Using the records below, find every line that includes "Open" and copy it.

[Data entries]
......

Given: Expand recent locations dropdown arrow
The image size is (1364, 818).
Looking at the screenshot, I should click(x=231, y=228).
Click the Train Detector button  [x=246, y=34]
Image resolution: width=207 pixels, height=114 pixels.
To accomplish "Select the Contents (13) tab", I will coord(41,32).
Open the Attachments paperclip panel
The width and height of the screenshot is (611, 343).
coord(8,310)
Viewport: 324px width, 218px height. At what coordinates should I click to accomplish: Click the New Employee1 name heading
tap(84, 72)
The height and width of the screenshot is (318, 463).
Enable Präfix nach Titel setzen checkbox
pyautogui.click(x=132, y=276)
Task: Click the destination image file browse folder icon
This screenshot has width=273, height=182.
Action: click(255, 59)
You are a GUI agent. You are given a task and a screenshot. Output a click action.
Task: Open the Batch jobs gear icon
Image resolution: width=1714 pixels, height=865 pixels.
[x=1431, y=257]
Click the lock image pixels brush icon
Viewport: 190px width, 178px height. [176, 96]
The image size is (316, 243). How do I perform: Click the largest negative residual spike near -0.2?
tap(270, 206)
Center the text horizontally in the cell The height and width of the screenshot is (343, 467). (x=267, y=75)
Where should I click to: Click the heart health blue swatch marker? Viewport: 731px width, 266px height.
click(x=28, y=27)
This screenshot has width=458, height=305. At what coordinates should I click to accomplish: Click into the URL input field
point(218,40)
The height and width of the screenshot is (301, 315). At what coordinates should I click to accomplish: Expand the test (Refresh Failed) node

......

• _RESULT BELOW_
Open the Attachments paperclip panel
Task: Open the Batch jobs gear icon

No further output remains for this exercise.